• Required task: From the listing below, please pull out every line containing the word "Click" and copy each one in full.

- - - - -

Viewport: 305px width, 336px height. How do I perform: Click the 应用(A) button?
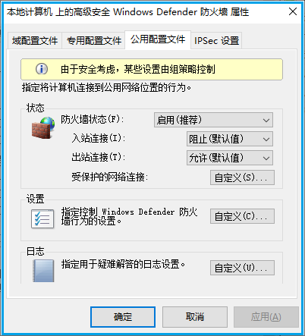(x=266, y=317)
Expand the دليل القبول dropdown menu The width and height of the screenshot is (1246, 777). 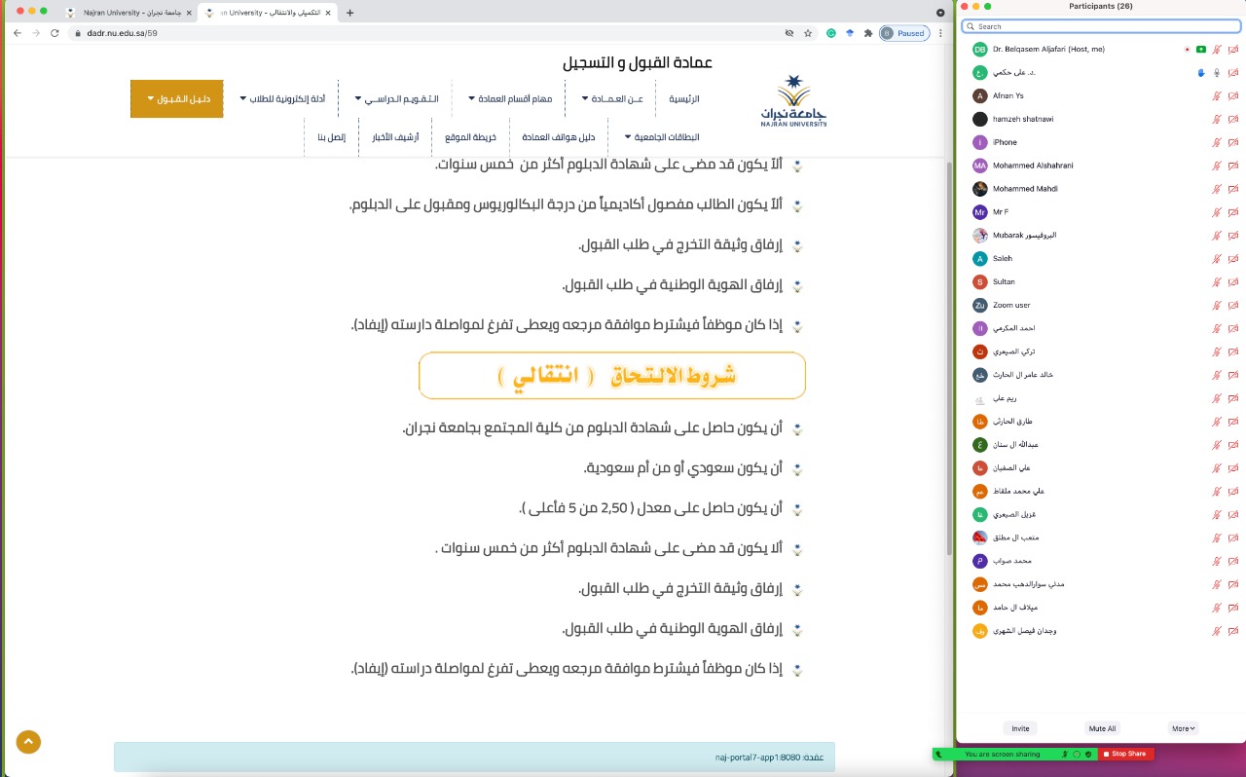177,98
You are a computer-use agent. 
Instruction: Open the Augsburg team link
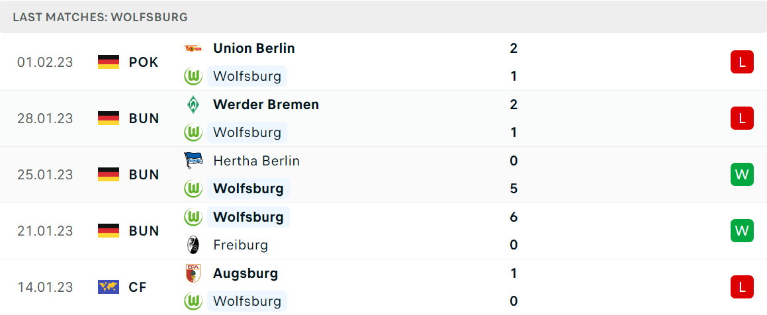(246, 273)
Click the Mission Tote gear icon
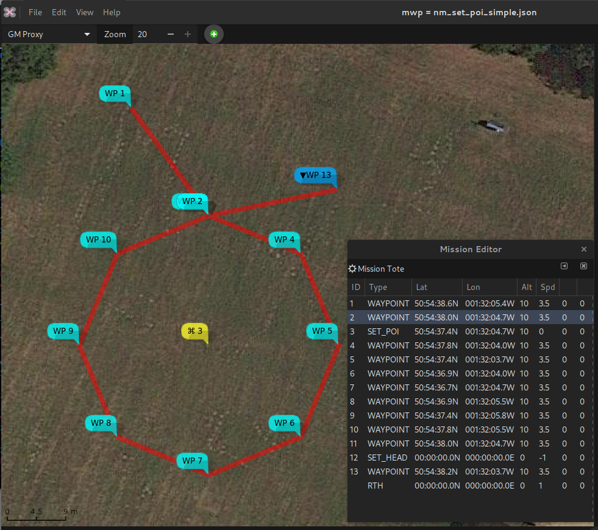 coord(352,269)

- - - - -

• Problem solution:
Viewport: 305px width, 336px height. How do I perform: Click the 应用(A) button?
Click the Mission Tote gear icon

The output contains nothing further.